2) The over-high dependency of many banks and institutions on wholesale funding through the Repo market, Interbank Lending, Securitisations and other capital market issues meant there was no back-up plan when these sources of finance started to diminish or disappear due to concern about values of assets and solvency. The loan to deposit ratio of HBOS, for example, had reached 177% when it was rescued by Lloyds TSB last week. It was facing the near impossibility of renewing its wholesale funding sources of renewing some GBP 198 billion of funding obligations.


3) Lax underwriting and risk management practices including over–reliance on sophisticated financial models and off-balance sheet vehicles (and the urge to use these to get round regulatory capital requirements) by many institutions have contributed to the disappearance of wholesale funding. For example granting 100 per cent, 120 per cent or

“exploding” mortgages (an initial low teaser interest rate which then escalated significantly) on ever higher income multiples, and on the basis of self-certified statements of income and dubious collateral valuation, eventually undermines the credibility of those lending institutions that indulged in such practices – and which no amount of financial modelling, parking in off balance sheet vehicles, or use of credit insurance can ever mitigate.

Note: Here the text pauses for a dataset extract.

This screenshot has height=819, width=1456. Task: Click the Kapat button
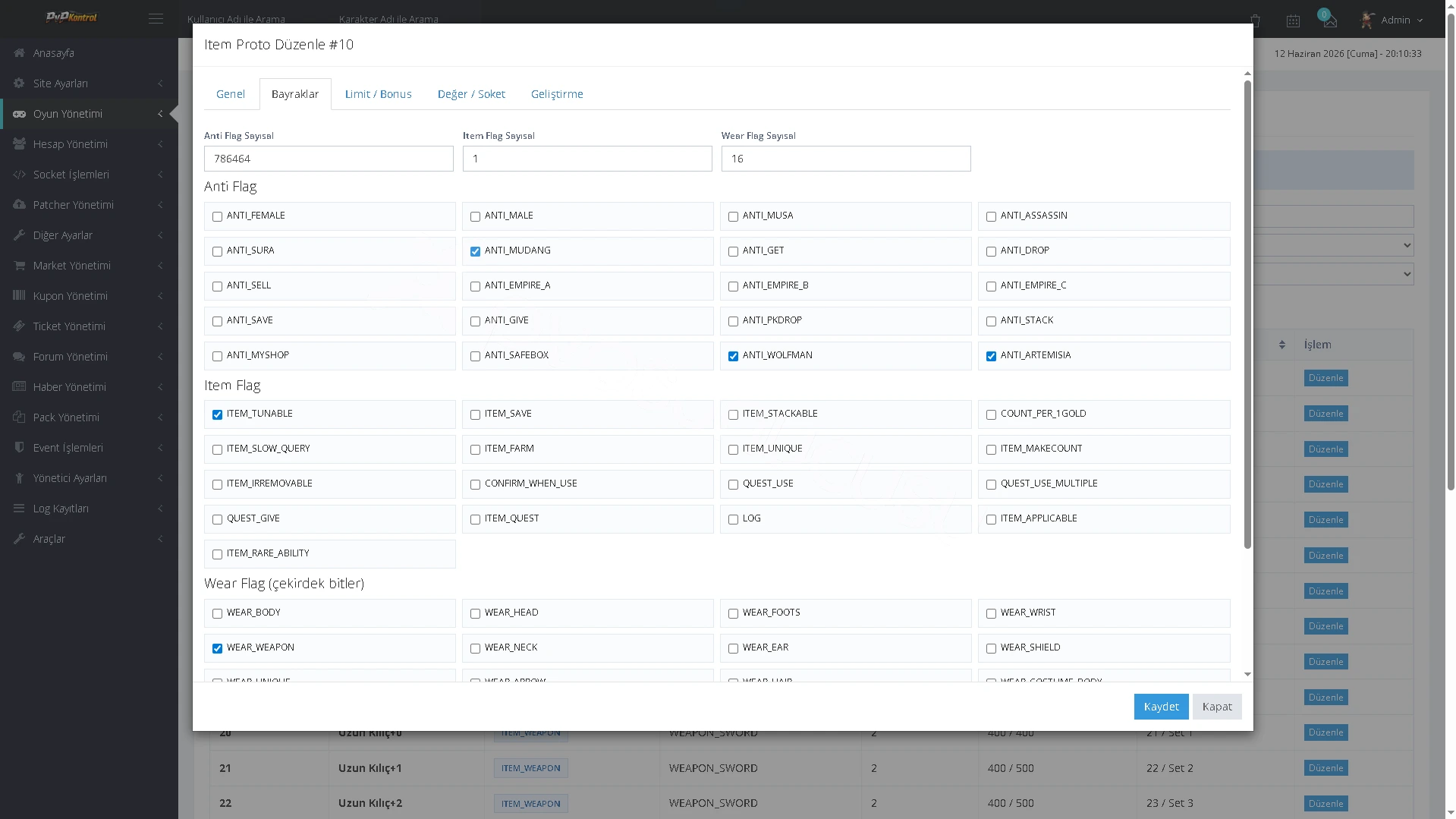(x=1217, y=707)
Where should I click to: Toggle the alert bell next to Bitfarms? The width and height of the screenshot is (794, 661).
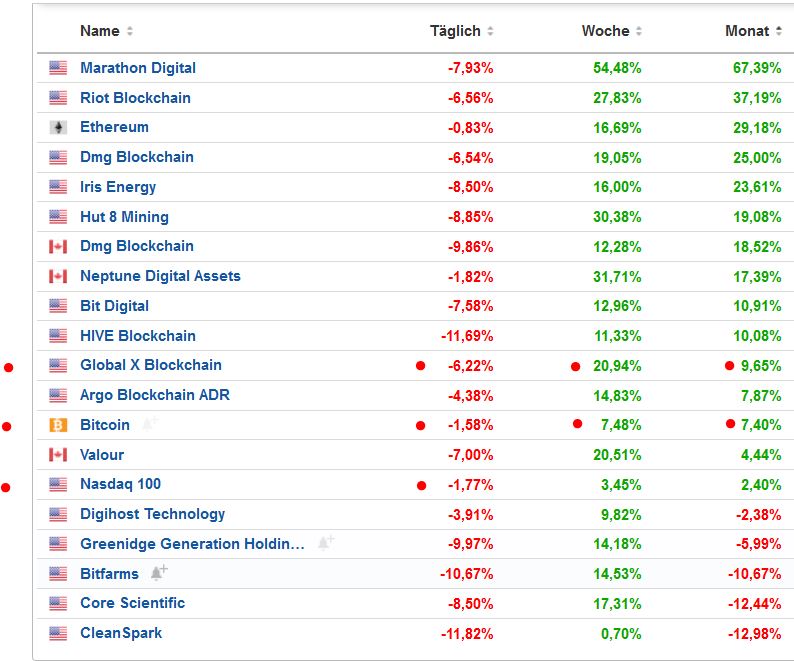click(158, 573)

4) Quite what possessed AIG Financial Products to write US$440 billion of credit default swaps to banks on a variety of Mortgage Backed Securities and Collateralised Loan Obligations will make a good book one day as this enormous exposure effectively led to the demise of the company. It found itself unable to post cash-collateral in the required amount as the securities fell in value. Hence, the $ 85 billion rescue by the Federal Reserve.

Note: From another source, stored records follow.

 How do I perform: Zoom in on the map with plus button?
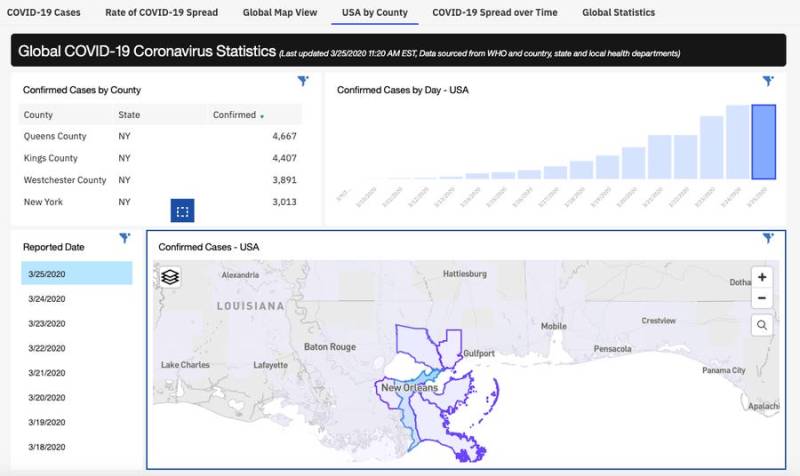click(x=762, y=277)
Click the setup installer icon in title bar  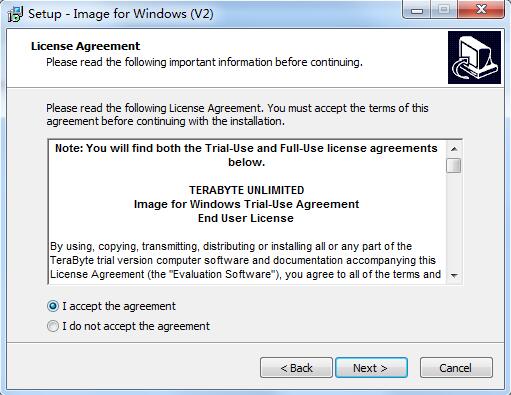15,14
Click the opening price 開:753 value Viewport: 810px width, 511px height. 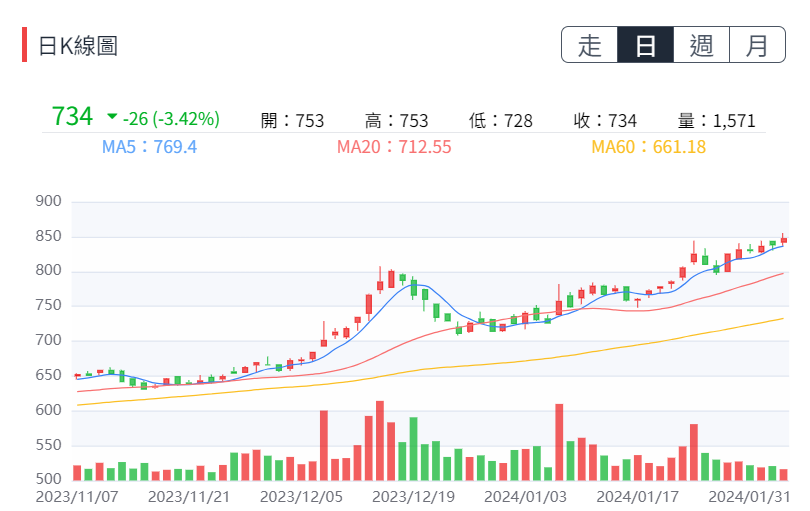point(292,121)
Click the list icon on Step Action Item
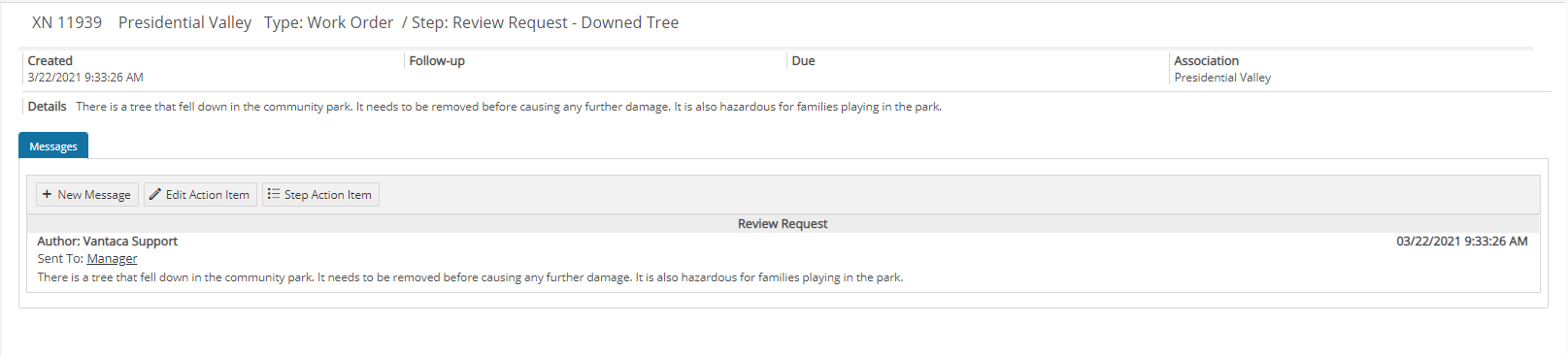Image resolution: width=1568 pixels, height=356 pixels. tap(274, 194)
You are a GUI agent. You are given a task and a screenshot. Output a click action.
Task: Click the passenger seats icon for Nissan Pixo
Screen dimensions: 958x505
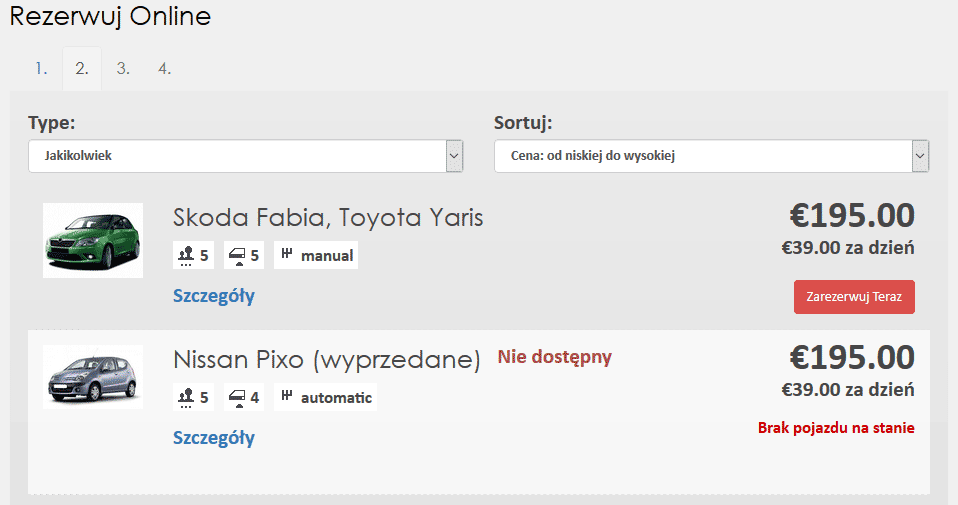pos(186,397)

The point from these four examples is that all were deliberate management decisions which ultimately led to the rescue or failure of their institutions. Such strategies were foolhardy and thus avoidable. There will undoubtedly be repercussions from the poor decisions made by many banks and institutions.

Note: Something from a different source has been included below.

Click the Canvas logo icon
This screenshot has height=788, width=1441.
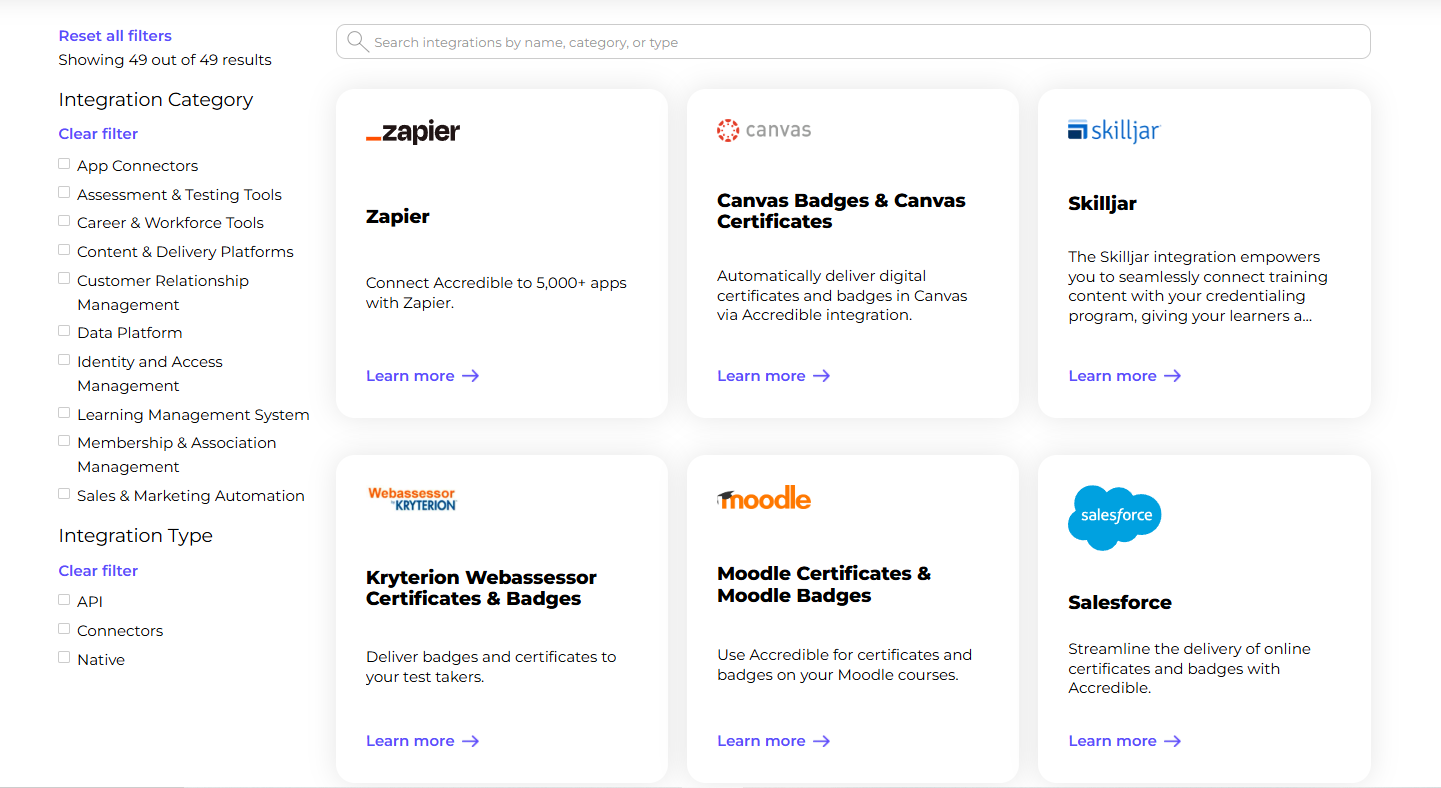coord(726,129)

Banks are always potentially “fragile” creatures by virtue of being typically geared on their capital at levels of 10 to 1. This level of gearing carries with it a high degree of responsibility towards depositors, customers and counterparties as well as shareholders and in my view imposes on executive management and boards of banks a strong duty of care when setting out strategies for growth.


The importance of having robust checks and balances, i.e. good governance cannot be emphasized strongly enough as regards decision making.




We will be seeing the consolidation of the banking market as a result of the mergers and acquisitions of a number of banks. The highly leveraged independent investment banking business model has probably had its day. Wholesale funding dependencies will be significantly reduced as banks return to lending based predominantly on customer deposits. Significant de-leveraging can be expected as the banking industry shrinks assets and trading volumes.


The international bond and capital markets are likely to remain virtually closed, and certainly very expensive to access for the banking community for some time until bank balance sheets are repaired and trust is restored. Longer term capital market funding will therefore remain a very scarce and costly resource.


Greater transparency in financial reporting and more regulation will become a part of the landscape. Regulation will likely become much more intrusive as regulators look to examine in ever greater detail asset quality, liabilities and capital structures as well as revenues and profitability. The cavalry invariably arrives late however and it would seem that the less foolhardy will, in future, be regulated to the standards that should have applied to the more foolhardy that had to be rescued or went bust.


Uncertainty will remain in the U.S. as property prices have yet to stabilise. The large cost to U.S. taxpayers due to the $700 billion bail will inflate government borrowing, enlarge the fiscal deficit and likely put downward pressure on the U.S. dollar exchange rate. Lastly there will also be extensive litigation in the U.S. from those shareholders that have suffered significant losses.


By Antony Withers

Chief Executive Officer, Mauritius Commercial Bank and President of the Mauritius Bankers Association.